Ésta última se enmarca perfectamente en el fantaterror de los años setenta, su década más prolífica, especialmente el primer lustro, donde muchas de los cintas españolas que se produjeron fueron de este apasionante género, seguramente ante la apetencia del público, acostumbrado por entonces a la comedia casposa. Una Vela para el Diablo pertenece al grupo de aquellos filmes inmersos en las entrañas de la España negra y más castiza, los que retrataron con acidez y rudeza los peculiares demonios que habitan las mentes de sus psycho killers. La película de Eugenio, junto a La Semana del Asesino (Eloy de la Iglesia, 1972) y El Huerto del Francés (Paul Naschy, 1977), son sus mejores ejemplos. También destacan otros títulos como El Bosque del Lobo (Pedro Olea, 1970) y La Campana del Infierno (Claudio Guerín Hill, muerto accidentalmente mientras la rodaba, 1973). Casi todas estas películas sufrieron el ánimo inquisitorial de la censura, al mostrar la mojigatería de una sociedad ultracatólica y subdesarrollada aún bajo el estigma del franquismo.

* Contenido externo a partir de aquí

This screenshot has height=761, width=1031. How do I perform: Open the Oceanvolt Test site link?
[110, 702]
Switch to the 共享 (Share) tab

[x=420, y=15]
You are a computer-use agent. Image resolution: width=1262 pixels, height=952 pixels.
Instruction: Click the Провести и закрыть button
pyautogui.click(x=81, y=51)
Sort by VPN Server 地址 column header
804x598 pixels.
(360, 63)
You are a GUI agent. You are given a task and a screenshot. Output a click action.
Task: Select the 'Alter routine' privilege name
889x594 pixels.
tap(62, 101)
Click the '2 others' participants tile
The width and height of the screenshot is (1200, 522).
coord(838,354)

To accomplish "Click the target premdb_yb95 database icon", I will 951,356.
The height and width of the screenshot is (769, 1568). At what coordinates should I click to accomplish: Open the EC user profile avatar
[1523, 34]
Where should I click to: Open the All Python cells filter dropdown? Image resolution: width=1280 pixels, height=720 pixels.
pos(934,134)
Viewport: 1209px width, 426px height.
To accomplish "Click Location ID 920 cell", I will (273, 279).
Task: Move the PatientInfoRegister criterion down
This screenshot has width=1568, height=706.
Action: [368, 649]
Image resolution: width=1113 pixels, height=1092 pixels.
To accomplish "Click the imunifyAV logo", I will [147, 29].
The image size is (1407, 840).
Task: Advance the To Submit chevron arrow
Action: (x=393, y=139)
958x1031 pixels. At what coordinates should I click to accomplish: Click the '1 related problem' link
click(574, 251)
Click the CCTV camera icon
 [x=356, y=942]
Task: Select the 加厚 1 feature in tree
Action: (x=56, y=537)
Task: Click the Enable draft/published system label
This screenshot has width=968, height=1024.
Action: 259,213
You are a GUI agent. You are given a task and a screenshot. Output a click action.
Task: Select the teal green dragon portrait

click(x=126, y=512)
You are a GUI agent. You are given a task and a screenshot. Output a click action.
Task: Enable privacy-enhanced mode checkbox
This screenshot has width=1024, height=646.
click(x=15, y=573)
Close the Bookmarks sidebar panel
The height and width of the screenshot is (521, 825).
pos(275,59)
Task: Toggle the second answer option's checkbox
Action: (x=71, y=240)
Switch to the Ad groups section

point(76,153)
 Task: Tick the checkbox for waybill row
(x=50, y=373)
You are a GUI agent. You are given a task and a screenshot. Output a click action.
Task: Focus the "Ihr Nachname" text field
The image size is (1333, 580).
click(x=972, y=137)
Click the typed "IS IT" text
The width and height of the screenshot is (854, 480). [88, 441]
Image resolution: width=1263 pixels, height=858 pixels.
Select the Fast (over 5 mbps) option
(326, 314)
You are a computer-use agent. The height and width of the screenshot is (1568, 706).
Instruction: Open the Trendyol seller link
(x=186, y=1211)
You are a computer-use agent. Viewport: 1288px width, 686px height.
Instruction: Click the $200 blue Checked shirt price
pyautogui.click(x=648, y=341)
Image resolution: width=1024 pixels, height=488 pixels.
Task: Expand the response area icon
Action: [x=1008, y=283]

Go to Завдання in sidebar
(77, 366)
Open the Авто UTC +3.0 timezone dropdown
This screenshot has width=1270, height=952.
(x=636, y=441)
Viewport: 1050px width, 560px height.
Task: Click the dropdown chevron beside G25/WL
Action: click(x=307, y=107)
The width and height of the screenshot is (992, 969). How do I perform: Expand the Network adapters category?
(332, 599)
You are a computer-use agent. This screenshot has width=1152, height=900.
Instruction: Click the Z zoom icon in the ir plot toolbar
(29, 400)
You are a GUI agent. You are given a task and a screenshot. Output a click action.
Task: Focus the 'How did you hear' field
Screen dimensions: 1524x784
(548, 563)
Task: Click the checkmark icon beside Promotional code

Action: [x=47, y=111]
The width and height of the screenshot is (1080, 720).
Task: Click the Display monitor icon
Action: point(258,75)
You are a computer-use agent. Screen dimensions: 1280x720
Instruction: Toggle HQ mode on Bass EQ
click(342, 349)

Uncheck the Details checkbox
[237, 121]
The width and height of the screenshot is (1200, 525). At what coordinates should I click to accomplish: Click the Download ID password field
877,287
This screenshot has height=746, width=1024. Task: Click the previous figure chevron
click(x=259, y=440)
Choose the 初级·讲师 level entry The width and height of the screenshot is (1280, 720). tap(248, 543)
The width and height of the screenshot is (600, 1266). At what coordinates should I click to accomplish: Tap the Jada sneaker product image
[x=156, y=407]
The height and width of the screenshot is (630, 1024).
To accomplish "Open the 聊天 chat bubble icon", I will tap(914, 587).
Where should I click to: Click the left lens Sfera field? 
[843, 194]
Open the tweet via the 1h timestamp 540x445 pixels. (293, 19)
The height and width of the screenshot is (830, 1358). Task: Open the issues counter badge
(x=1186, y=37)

El director granadino, con cínica mirada hacia el boom turístico que caracterizó la época del aperturismo del Régimen, indaga en el moralismo rural, el fanatismo religioso y la represión sexual como creadores de monstruos humanos. La truculenta historia de Una Vela para el Diablo se desarrolla en un típico y caluroso pueblo de la España profunda del sur (el filme se rodó en Grazalema, Cádiz), donde el contraste entre el puritanismo y la hipocresía y el flower power llegado de afuera desata un clima de recelos y suspicacias que terminará en tragedia. Verónica y Marta (interpretadas, de forma exquisita, por Aurora Bautista y Esperanza Roy) son dos hermanas solteronas de indumentaria sobria y peinados recatados que hospedan en su caserón a jóvenes turistas extranjeras tremendamente frívolas. Es el caso de la primera víctima, que se atreve a tomar alegremente el sol en bikini en la terraza.
Ante tal indecencia, Verónica, más severa y sádica que Marta, empuja a la chica por las escaleras, causándole la muerte. A partir de entonces, las dos arpías, perturbadas, entre cuchillos de cocina con olor a ajo e inconfesables fantasías sexuales, se comportan de forma similar a como lo hará Marcos (el serial killer accidental y más inocente de La Semana del Asesino), incluso llegando a esconder el cadáver en la casa para no ser descubiertas. El miedo, el disimulo y la ansiedad iniciales, acrecentadas ante la molesta presencia de la hermana de la fallecida (interpretada por Judy Geeson), quien sospecha de ellas, serán el preludio de su particular y sangrienta cruzada contra «esas indecentes que corretean medio desnudas por nuestras calles y curiosean entre los vestigios de nuestra gloriosa historia».
Una Vela para el Diablo, cuyo afiche bien podría ser el dicho de «a Dios rogando y con el mazo dando», es un cuento escabroso netamente español ajeno a los clichés foráneos del género, aunque tenuemente enmascarado por las formas del gótico y el giallo italianos. La película, de fotografía hiperrealista y tonalidades apagadas, muestra con crueldad y escarnio los crímenes que se cometen y parece retrotraerse a las «pinturas negras» de Goya, bajo cuyos lienzos de aparente realismo subsisten fuertes trazos de expresionismo violento. Conjugando con atino crítica social, folclore, suspense y horror, el filme nº 15 del necesario Eugenio Martín, conocido internacionalmente como Gene (o Eugene) Martin, es una de las joyas del fantaterror y sigue conservando, pese al paso del tiempo, una atmósfera asfixiante, viciada y convincentemente patológica.